**Tasks to carry out:**
**a)** Reproduce the passage of the BCI article between "That equation has" and "more infrequent. Simple.", inclusive, word for word.
**b)** In the BCI article, what does the writer say the topic is ultimately about? List each item.

**Supplied passage:**
# # # # #

BCI: Cars, Statistics, and Neural Latents

The human brain is the most complex organization of matter in the known universe. With 80 billion neurons, each sporting ~1000 synapses, modeling the brain would require trillions of variables whose values change rapidly. Current technology allows scientists to measure, at best, the individual activity of thousands of neurons. This leaves a chasm between what can be measured and what must be estimated.1

The good news is that humans are wholly capable of understanding the words spoken by another human being, interpreting their body language, and engaging in complex interaction patterns without ever grasping the details of another person’s neurological data. So if this can be done, then clearly, latent patterns must exist, and something like body language represents an emergent property of latent patterns within those trillions of neurological variables.

But humans are good at this as a result of billions of years of complex evolutionary processes. No neural network, regardless of its sophistication and the number of GPUs deployed for training, has come close… yet. The bleeding edge of machine learning software development for brain computer interface (BCI) technology attempts what other scientific disciplines have attempted for centuries–measure parts of a complex whole, then interpret the patterns that describe the state of the system.

What does this look like in practical terms? What are we actually doing day-to-day to solve these unfathomably complex mathematical challenges? Let’s discuss. We’ll introduce a few quantitative ideas, but ideally, avoid the eyes-glazing-over experience of one’s college statistics class. If nothing else, the topic is a bit more compelling, since we’re ultimately discussing the nature of interaction, understanding, consciousness, and the totality of the human experience.2

Since picturing the electrical activity of neurons or metabolic activity in the brain’s vasculature is beyond the capacities of the human imagination (or at least mine!), let’s consider a complex system with which we engage daily. I reside in Chicago, land of deep dish pizza, Italian beef, and a massive grid of what is currently slush-filled traffic.

We cannot measure the traffic at every intersection in this metropolitan area. Do we need to? Human agency (the ‘A’ in AE) increases when impossibly complex problems are dissected and the pieces turn out to be simpler than imagined.

When I look out my window as I type these words, I observe the frequency at which cars pass. Another way to discuss the same mathematical idea is by measuring the intervals between the arrivals of each car. A simple mathematical structure for describing these intervals is what is called the exponential distribution. It looks like this:

That equation has some ground rules. Firstly, the duration of the interval between cars must be greater than 0 (makes sense, the time between cars arriving cannot be negative). Secondly, there’s only one parameter we need to consider, lambda. A larger lambda means cars arrive more frequently, a smaller lambda means arrivals are more infrequent. Simple.

That simple equation above also has one esoteric, but crucial property. It is said to be memoryless. In other words, the amount of time until the next car arrives does not depend on how long it has been since the last car arrives.3 Whenever I look at my window, the time until the next car shows up is given by the equation above. I don’t need to ask my wife “hey, when did the last car pass the house?”4

Doesn’t seem like much, but it allows us to sum up these intervals. In turn, we can ask, instead of “how long until the next car passes by?” we ask “how many cars will pass by in the next ten minutes?” The sum of samples from an exponential distribution is defined by another mathematical idea, the Poisson Process. It looks like this:

In English, it reads “the probability that n cars pass by in the next t period is some function of that single parameter, lambda.

# # # # #

**Supplied entries:**

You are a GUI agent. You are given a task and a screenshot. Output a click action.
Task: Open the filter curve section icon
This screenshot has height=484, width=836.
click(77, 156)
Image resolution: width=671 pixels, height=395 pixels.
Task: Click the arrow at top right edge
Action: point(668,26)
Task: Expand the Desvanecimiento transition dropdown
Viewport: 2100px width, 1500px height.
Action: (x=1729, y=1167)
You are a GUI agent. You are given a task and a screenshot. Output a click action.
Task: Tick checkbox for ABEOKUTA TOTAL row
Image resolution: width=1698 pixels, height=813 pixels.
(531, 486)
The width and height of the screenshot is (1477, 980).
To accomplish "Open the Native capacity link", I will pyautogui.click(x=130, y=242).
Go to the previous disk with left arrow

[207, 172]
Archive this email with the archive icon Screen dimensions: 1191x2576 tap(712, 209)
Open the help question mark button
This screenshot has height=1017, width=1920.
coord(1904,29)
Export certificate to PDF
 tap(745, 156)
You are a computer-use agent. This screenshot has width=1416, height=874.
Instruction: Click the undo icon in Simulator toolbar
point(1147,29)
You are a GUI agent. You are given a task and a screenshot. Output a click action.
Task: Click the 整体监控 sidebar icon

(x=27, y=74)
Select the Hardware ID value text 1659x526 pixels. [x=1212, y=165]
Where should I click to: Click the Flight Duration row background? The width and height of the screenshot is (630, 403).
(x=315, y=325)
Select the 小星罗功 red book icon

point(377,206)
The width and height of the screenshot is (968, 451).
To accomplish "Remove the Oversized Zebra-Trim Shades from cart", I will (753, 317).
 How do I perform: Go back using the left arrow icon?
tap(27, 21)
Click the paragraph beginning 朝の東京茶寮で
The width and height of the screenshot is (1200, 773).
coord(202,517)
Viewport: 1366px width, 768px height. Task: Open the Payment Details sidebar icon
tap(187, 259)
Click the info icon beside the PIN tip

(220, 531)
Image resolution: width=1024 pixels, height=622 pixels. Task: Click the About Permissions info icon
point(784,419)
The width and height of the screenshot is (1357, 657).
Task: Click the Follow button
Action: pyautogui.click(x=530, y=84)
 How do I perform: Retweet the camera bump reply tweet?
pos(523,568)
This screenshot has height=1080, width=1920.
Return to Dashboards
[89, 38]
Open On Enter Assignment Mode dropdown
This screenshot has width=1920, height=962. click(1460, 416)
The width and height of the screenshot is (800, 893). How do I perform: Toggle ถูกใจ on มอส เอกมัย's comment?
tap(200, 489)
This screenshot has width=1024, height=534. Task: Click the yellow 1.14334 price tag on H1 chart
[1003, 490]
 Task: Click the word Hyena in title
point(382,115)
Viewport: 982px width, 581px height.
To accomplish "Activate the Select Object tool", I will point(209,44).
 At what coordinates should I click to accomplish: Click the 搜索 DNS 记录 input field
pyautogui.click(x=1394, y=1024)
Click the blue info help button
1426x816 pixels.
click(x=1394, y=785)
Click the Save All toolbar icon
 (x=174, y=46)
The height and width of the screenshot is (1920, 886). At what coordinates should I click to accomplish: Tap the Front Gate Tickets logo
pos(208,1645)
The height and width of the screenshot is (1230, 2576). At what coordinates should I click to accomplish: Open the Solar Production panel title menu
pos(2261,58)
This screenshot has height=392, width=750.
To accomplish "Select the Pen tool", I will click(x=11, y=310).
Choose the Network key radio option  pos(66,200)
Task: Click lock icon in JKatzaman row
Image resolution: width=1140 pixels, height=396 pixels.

# # # # #

**Answers to the tasks:**
**a)**
That equation has some ground rules. Firstly, the duration of the interval between cars must be greater than 0 (makes sense, the time between cars arriving cannot be negative). Secondly, there’s only one parameter we need to consider, lambda. A larger lambda means cars arrive more frequently, a smaller lambda means arrivals are more infrequent. Simple.

**b)**
- the nature of interaction
- understanding
- consciousness
- the totality of the human experience